一路上魏嬰是刻意躲著人走的。

剛到姑蘇,江澄就被來送聶懷桑的聶明玦抓了個正著——

“阿澄!”

“兄長!”

兩人極快走到一起,象征性行了個禮。

“阿澄,你也帶著小阿漾過來了?”

“是,阿兄來送懷桑?”

“父親不放心,這小子這幾年愈發沒譜,總不能叫他半路跑了!不過既然你也在這,正好也能看著他!”
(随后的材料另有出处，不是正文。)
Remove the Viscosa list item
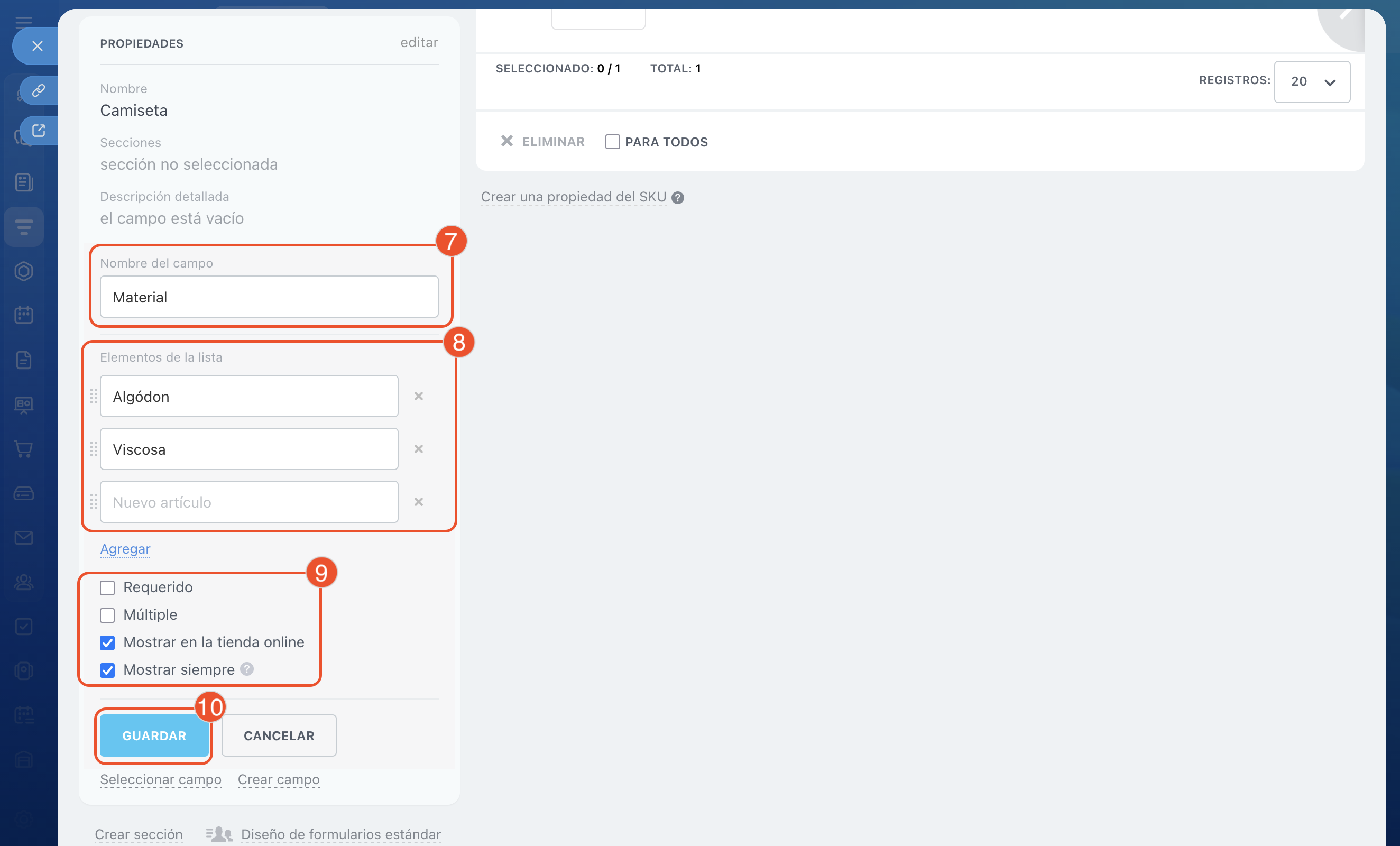1400x846 pixels. (418, 449)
“懷桑哪有——兄長慣會打趣他!說起來,許久不見,兄長近來如何?”

“我自然哪裏都好,倒是你,看著又清減幾分,事情雖然繁多,可也早注意些自己才是。”

“多謝兄長掛懷,近來確實忙了些……”

……

兩人一路聊著,聶懷桑聽見聶明玦說他時就撇撇嘴拉著江漾去了一邊。一行人走了時間不長,金子軒帶著金家人也到了,於是本就約好的三人又找了地方聊了些別的。

到了雲深不知處,聶明玦看著安置好又跟著江澄一同去問好了采買藥材的事便回了清河,他還有別的事忙,自然不會久待。

而江澄的藥,當然是藍家安排人去買。對於江澄,藍家自然有所關注,這要求不是出格的,自然沒有拒絕的道理。

但這對江澄他們也不是事。剛開始,江澈與江澄看著天子笑與後來起家的邱家都難免陷入固式思維,也打算用酒莊或是酒肆來作樁子打進姑蘇。

但江栗不解:“不是——你們這幾個孩子怎麼回事兒?這是姑蘇誒!這麼大的仙府哪哪兒都是山,山上那麼多藥草,人吃五穀得百病,修士也難免傷病,我們還攥著阿岐、朔和、阿南、阿稚這幾個好大夫,這麼大經商潛質你們不去倒藥材弄醫館,跑去盯著酒莊幹什麼?再說了,人家天子笑那是多少年的老名號了,你們幾個得弄多好的酒才能幹得過人家?什麼腦子……”

所以,姑蘇的藥材鋪子與醫館,十有八九都已經在江澄他們手裏了,剩下的十之一二也都有他們的人在。下頭的事自有江濯去找江稚安排,叫藍家去采買自然也沒什麼緊要的。

接著,所有事按部就班,與前一世不同的,金家、聶家與江家幾人,以金子軒、聶懷桑和江澄三人為代表,他們靠攏幾乎在明麵上。

但除此之外,藍家師長依舊不喜歡魏嬰,哪怕他已經不再跳脫,卻依舊有沉鬱頹喪為借口。因此,學堂上那次提問還是來了——

“靈氣也是氣,怨氣也是氣……”

魏嬰那套理論,雖未帶著挑釁,但依舊不屈。藍啟仁依舊氣得夠嗆,隻是這回魏嬰並沒去躲砸過來的書,生生受了這一下,去了外頭罰站,此後每日課業結束,都需得去藏經閣抄寫藍家家規。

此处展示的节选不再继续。